"""

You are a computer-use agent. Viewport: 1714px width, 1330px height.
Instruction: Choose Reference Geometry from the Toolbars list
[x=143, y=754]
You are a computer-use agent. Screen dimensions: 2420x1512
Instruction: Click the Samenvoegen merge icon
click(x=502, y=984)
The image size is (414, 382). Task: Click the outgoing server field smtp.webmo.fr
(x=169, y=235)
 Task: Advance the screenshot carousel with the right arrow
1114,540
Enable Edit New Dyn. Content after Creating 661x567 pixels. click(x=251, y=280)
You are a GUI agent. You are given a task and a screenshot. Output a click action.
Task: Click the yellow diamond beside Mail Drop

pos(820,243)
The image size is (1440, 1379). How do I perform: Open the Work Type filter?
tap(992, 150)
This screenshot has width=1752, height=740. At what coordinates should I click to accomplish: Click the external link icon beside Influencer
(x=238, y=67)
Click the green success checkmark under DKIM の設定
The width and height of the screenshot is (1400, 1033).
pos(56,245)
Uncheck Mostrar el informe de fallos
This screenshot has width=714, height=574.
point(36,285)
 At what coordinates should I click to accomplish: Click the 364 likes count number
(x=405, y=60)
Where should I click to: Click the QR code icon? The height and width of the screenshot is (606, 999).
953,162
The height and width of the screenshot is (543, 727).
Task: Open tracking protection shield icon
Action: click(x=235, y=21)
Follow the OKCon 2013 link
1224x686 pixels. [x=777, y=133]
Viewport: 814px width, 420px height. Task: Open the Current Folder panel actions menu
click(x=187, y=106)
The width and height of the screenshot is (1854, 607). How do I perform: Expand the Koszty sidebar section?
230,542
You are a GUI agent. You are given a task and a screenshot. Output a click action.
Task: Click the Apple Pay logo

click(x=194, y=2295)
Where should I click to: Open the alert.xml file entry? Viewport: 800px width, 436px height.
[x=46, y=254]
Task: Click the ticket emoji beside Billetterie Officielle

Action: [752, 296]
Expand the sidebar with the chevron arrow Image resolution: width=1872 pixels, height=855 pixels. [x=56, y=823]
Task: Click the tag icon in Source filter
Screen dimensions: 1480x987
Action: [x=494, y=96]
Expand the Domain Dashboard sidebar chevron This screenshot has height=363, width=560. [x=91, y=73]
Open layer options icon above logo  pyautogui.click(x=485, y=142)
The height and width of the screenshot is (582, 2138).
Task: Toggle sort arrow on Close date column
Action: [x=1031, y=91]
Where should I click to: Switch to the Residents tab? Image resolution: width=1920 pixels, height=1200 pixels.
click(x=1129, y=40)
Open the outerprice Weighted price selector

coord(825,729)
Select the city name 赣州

"""

### PROBLEM TO WORK ON
Your job is to transcribe the listing exactly, line for line.

### ANSWER TO THIS PROBLEM
You are a computer-use agent. Viewport: 1714px width, 1330px height.
Instruction: Choose Reference Geometry from the Toolbars list
[x=143, y=754]
You are a computer-use agent. Screen dimensions: 2420x1512
Instruction: Click the Samenvoegen merge icon
click(x=502, y=984)
The image size is (414, 382). Task: Click the outgoing server field smtp.webmo.fr
(x=169, y=235)
 Task: Advance the screenshot carousel with the right arrow
1114,540
Enable Edit New Dyn. Content after Creating 661x567 pixels. click(x=251, y=280)
You are a GUI agent. You are given a task and a screenshot. Output a click action.
Task: Click the yellow diamond beside Mail Drop

pos(820,243)
The image size is (1440, 1379). How do I perform: Open the Work Type filter?
tap(992, 150)
This screenshot has width=1752, height=740. At what coordinates should I click to accomplish: Click the external link icon beside Influencer
(x=238, y=67)
Click the green success checkmark under DKIM の設定
The width and height of the screenshot is (1400, 1033).
pos(56,245)
Uncheck Mostrar el informe de fallos
This screenshot has width=714, height=574.
point(36,285)
 At what coordinates should I click to accomplish: Click the 364 likes count number
(x=405, y=60)
Where should I click to: Click the QR code icon? The height and width of the screenshot is (606, 999).
953,162
The height and width of the screenshot is (543, 727).
Task: Open tracking protection shield icon
Action: click(x=235, y=21)
Follow the OKCon 2013 link
1224x686 pixels. [x=777, y=133]
Viewport: 814px width, 420px height. Task: Open the Current Folder panel actions menu
click(x=187, y=106)
The width and height of the screenshot is (1854, 607). How do I perform: Expand the Koszty sidebar section?
230,542
You are a GUI agent. You are given a task and a screenshot. Output a click action.
Task: Click the Apple Pay logo

click(x=194, y=2295)
Where should I click to: Open the alert.xml file entry? Viewport: 800px width, 436px height.
[x=46, y=254]
Task: Click the ticket emoji beside Billetterie Officielle

Action: [752, 296]
Expand the sidebar with the chevron arrow Image resolution: width=1872 pixels, height=855 pixels. [x=56, y=823]
Task: Click the tag icon in Source filter
Screen dimensions: 1480x987
Action: [x=494, y=96]
Expand the Domain Dashboard sidebar chevron This screenshot has height=363, width=560. [x=91, y=73]
Open layer options icon above logo  pyautogui.click(x=485, y=142)
The height and width of the screenshot is (582, 2138).
Task: Toggle sort arrow on Close date column
Action: [x=1031, y=91]
Where should I click to: Switch to the Residents tab? Image resolution: width=1920 pixels, height=1200 pixels.
click(x=1129, y=40)
Open the outerprice Weighted price selector

coord(825,729)
Select the city name 赣州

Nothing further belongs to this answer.